[RECORDED DATA]

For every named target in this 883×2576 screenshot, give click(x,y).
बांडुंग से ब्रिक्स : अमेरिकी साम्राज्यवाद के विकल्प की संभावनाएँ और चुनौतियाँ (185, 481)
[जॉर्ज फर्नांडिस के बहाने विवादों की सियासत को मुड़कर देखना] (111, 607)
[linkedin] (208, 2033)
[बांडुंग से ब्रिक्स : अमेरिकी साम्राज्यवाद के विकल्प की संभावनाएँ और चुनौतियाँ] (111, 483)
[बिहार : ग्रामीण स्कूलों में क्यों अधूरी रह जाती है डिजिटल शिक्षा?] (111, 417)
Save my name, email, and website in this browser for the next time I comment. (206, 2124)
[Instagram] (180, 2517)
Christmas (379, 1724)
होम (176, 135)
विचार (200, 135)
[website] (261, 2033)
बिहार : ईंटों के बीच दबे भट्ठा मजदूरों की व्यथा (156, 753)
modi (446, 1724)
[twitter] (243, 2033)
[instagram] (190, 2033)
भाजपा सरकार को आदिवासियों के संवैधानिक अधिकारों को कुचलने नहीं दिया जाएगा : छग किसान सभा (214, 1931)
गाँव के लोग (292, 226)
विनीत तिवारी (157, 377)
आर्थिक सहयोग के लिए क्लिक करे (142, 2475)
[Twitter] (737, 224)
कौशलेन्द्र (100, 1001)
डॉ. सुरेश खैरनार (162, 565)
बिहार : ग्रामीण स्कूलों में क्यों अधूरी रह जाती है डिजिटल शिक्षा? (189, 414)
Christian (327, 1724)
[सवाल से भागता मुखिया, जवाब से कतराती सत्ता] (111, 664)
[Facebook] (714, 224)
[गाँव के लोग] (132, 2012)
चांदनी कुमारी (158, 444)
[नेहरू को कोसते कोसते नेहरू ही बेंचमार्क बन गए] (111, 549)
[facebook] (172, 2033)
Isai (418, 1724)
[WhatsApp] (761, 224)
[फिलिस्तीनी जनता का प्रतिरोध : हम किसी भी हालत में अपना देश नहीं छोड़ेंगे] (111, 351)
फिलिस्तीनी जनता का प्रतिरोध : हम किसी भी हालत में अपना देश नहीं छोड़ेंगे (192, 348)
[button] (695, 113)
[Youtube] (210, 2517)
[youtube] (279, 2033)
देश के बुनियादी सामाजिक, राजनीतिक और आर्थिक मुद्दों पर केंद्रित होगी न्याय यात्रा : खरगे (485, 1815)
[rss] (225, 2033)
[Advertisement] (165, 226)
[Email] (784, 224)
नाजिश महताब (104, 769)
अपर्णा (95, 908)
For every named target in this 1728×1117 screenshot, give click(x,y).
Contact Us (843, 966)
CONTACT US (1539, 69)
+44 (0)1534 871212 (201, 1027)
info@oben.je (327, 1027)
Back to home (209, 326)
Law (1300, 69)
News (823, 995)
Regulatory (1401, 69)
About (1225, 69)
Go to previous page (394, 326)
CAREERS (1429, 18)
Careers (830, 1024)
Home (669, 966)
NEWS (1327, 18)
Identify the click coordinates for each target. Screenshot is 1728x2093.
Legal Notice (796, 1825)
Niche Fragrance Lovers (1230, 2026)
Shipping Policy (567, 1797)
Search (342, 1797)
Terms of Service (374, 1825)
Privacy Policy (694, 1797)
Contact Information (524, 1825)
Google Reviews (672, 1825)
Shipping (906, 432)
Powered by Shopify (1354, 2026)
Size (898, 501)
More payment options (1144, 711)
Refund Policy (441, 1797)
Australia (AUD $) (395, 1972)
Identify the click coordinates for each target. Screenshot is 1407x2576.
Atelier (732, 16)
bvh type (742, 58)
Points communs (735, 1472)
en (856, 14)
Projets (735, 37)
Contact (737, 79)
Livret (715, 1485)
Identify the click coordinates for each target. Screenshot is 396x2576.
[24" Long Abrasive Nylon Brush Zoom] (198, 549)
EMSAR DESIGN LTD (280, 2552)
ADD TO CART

[/RECORDED DATA]

Start at the top line of the records and retype them all exactly.

> EXPECTED ANSWER
For every named target in this 883×2576 screenshot, give click(x,y).
बांडुंग से ब्रिक्स : अमेरिकी साम्राज्यवाद के विकल्प की संभावनाएँ और चुनौतियाँ (185, 481)
[जॉर्ज फर्नांडिस के बहाने विवादों की सियासत को मुड़कर देखना] (111, 607)
[linkedin] (208, 2033)
[बांडुंग से ब्रिक्स : अमेरिकी साम्राज्यवाद के विकल्प की संभावनाएँ और चुनौतियाँ] (111, 483)
[बिहार : ग्रामीण स्कूलों में क्यों अधूरी रह जाती है डिजिटल शिक्षा?] (111, 417)
Save my name, email, and website in this browser for the next time I comment. (206, 2124)
[Instagram] (180, 2517)
Christmas (379, 1724)
होम (176, 135)
विचार (200, 135)
[website] (261, 2033)
बिहार : ईंटों के बीच दबे भट्ठा मजदूरों की व्यथा (156, 753)
modi (446, 1724)
[twitter] (243, 2033)
[instagram] (190, 2033)
भाजपा सरकार को आदिवासियों के संवैधानिक अधिकारों को कुचलने नहीं दिया जाएगा : छग किसान सभा (214, 1931)
गाँव के लोग (292, 226)
विनीत तिवारी (157, 377)
आर्थिक सहयोग के लिए क्लिक करे (142, 2475)
[Twitter] (737, 224)
कौशलेन्द्र (100, 1001)
डॉ. सुरेश खैरनार (162, 565)
बिहार : ग्रामीण स्कूलों में क्यों अधूरी रह जाती है डिजिटल शिक्षा? (189, 414)
Christian (327, 1724)
[सवाल से भागता मुखिया, जवाब से कतराती सत्ता] (111, 664)
[Facebook] (714, 224)
[गाँव के लोग] (132, 2012)
चांदनी कुमारी (158, 444)
[नेहरू को कोसते कोसते नेहरू ही बेंचमार्क बन गए] (111, 549)
[facebook] (172, 2033)
Isai (418, 1724)
[WhatsApp] (761, 224)
[फिलिस्तीनी जनता का प्रतिरोध : हम किसी भी हालत में अपना देश नहीं छोड़ेंगे] (111, 351)
फिलिस्तीनी जनता का प्रतिरोध : हम किसी भी हालत में अपना देश नहीं छोड़ेंगे (192, 348)
[button] (695, 113)
[Youtube] (210, 2517)
[youtube] (279, 2033)
देश के बुनियादी सामाजिक, राजनीतिक और आर्थिक मुद्दों पर केंद्रित होगी न्याय यात्रा : खरगे (485, 1815)
[rss] (225, 2033)
[Advertisement] (165, 226)
[Email] (784, 224)
नाजिश महताब (104, 769)
अपर्णा (95, 908)
For every named target in this 1728×1117 screenshot, give click(x,y).
Contact Us (843, 966)
CONTACT US (1539, 69)
+44 (0)1534 871212 (201, 1027)
info@oben.je (327, 1027)
Back to home (209, 326)
Law (1300, 69)
News (823, 995)
Regulatory (1401, 69)
About (1225, 69)
Go to previous page (394, 326)
CAREERS (1429, 18)
Careers (830, 1024)
Home (669, 966)
NEWS (1327, 18)
Identify the click coordinates for each target. Screenshot is 1728x2093.
Legal Notice (796, 1825)
Niche Fragrance Lovers (1230, 2026)
Shipping Policy (567, 1797)
Search (342, 1797)
Terms of Service (374, 1825)
Privacy Policy (694, 1797)
Contact Information (524, 1825)
Google Reviews (672, 1825)
Shipping (906, 432)
Powered by Shopify (1354, 2026)
Size (898, 501)
More payment options (1144, 711)
Refund Policy (441, 1797)
Australia (AUD $) (395, 1972)
Identify the click coordinates for each target. Screenshot is 1407x2576.
Atelier (732, 16)
bvh type (742, 58)
Points communs (735, 1472)
en (856, 14)
Projets (735, 37)
Contact (737, 79)
Livret (715, 1485)
Identify the click coordinates for each target. Screenshot is 396x2576.
[24" Long Abrasive Nylon Brush Zoom] (198, 549)
EMSAR DESIGN LTD (280, 2552)
ADD TO CART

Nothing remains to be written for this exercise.